PDA

View Full Version : Sisoft GPGPU benches


Florin
28-Nov-2009, 14:52
So Sisoft Sandra 2010 Lite (http://www.sisoftware.net/index.html?dir=dload&location=sware_dl_3264&langx=en&a=) is out and it now includes a pretty comprehensive set of GPGPU benchmarks, including OpenCL, DirectCompute, Nvidia CUDA and ATI Stream components for measuring both processing and memory bandwidth. Might be interesting to see some results.

However I'm running into some issues with the CUDA and DirectCompute benchmarks. Both of these consistently generate the 'Display driver nvlddmkm stopped responding and has successfully recovered.' error. This happens both on my Windows 7 i7 860 system with GTX280, and on a Vista AthlonX2 4200+ machine with a GTS8600 (this last system doesn't offer the DC benchmark btw, even though the platform update and DX11 redist are installed). Both are running WHQL driver 195.62 but the same happens with other drivers. Anyone on Nvidia able to run these 2 benchmarks succesfully?

trinibwoy
28-Nov-2009, 16:55
Thanks for the heads up. My single precision and internal bandwidth numbers for a GTX 285 @ 702/1584/1350:

CUDA - 461.5 MP/s, 132.5 GB/s
OCL - 462.5 MP/s, 132.1 GB/s
CS - 534.6 MP/s, 129.4 GB/s

Davros
28-Nov-2009, 19:19
why would bandwidth differ depending on api ?
it suggests its not being measured properly

Florin
28-Nov-2009, 19:30
I imagine that multiple runs of each type of test would show minor differences as well. The results are so close that the spread might not be statistically significant.

Tim Murray
28-Nov-2009, 19:52
I'm more than a little confused as to how switching to CS gets you a 15-20% performance improvement.

trinibwoy
28-Nov-2009, 20:58
No idea but the results are repeatable. Did notice one thing though, during the compute test my system goes completely unresponsive (no mouse) when running the CUDA version. That doesn't happen when running OCL or CS.

Tim Murray
28-Nov-2009, 21:07
How long does the CUDA run last? (I am a lazy dude so I haven't installed it myself)

trinibwoy
28-Nov-2009, 21:25
cuda: 2:15
ocl: 0:37
cs: 1:01

Tim Murray
28-Nov-2009, 22:53
somehow I do not think these tests are exactly equivalent!

trinibwoy
29-Nov-2009, 03:52
Downclocked shaders to 1400Mhz and got the following:

OCL - 376 MP/s
CUDA - 409 MP/s
CS - 460 MP/s

So now there's separation between OCL and CUDA as well. Weird.

Tim Murray
29-Nov-2009, 05:48
so clocks dropped ~12% but your OCL performance dropped 20%? uhh, this really is a weird bench, I guess.

CarstenS
29-Nov-2009, 11:02
Seconded, my GTX280 clocked at 602/1296/1107 (ref) score less than a 9800 GTX+ which is in Sandra's reference list of devices.

Forrest
29-Nov-2009, 21:03
I'm more than a little confused as to how switching to CS gets you a 15-20% performance improvement.

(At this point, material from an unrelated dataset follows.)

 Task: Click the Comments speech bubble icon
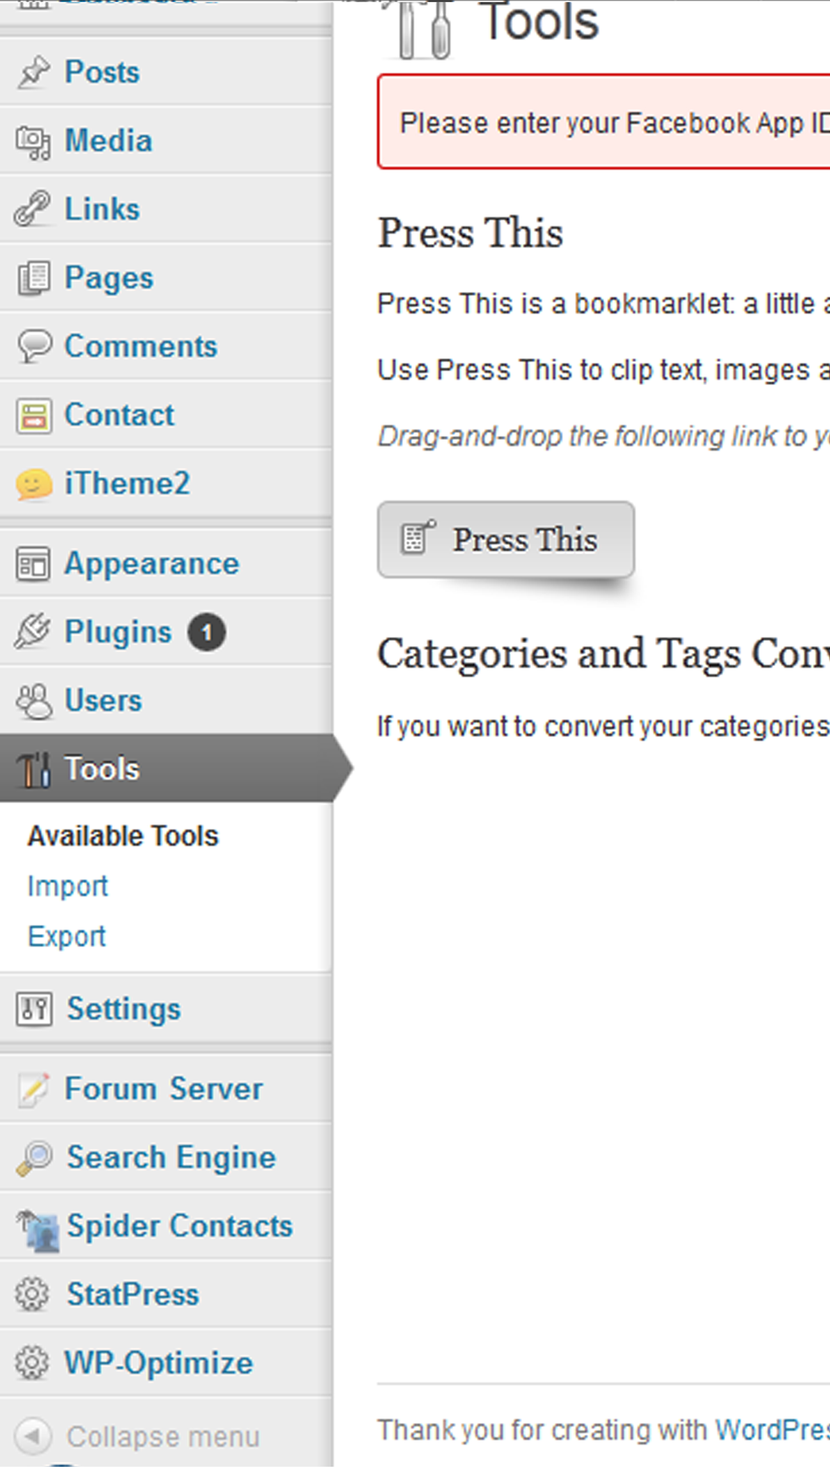(x=34, y=346)
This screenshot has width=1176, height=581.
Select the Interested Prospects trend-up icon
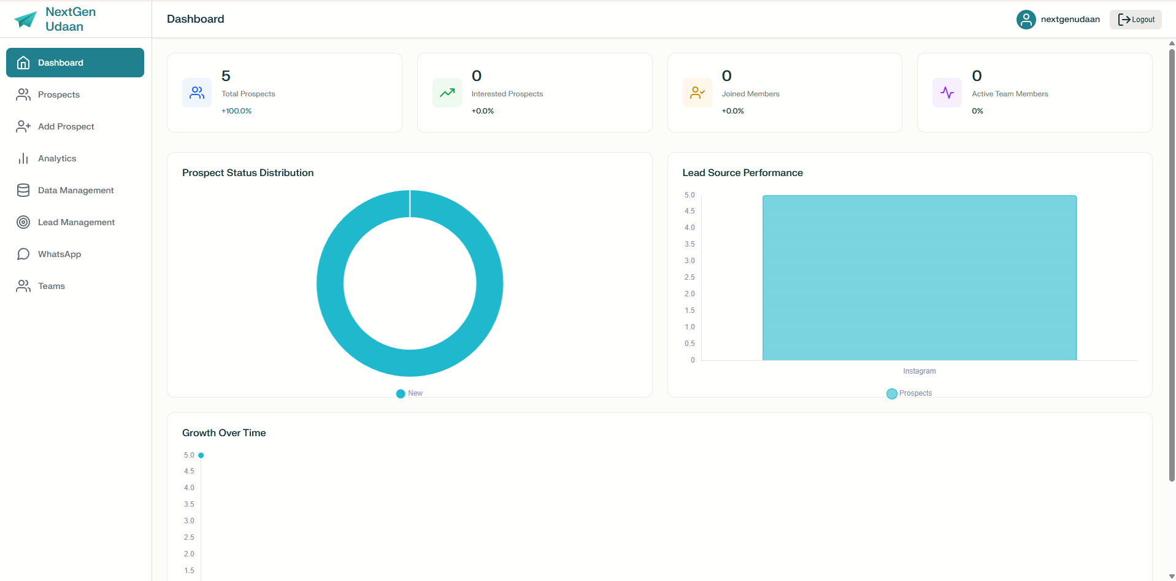tap(447, 93)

CS is where most of their market is so it should be the most optimized one right?

Psycho
30-Nov-2009, 00:22
More difference for ati:
5770@stock:
stream: 482mpix/sec
cs: 1068mpix/sec

bandwidth - stream & cs: 50gb/s

Tim Murray
30-Nov-2009, 06:42
CS is where most of their market is so it should be the most optimized one right?
without seeing the kernels, it's hard to tell, but I imagine they're not perfectly equivalent. can't think of anything off the top of my head that would account for the differences beyond compiler changes, and the CUDA compiler should be the most mature of the three (plus Carsten's comments are odd).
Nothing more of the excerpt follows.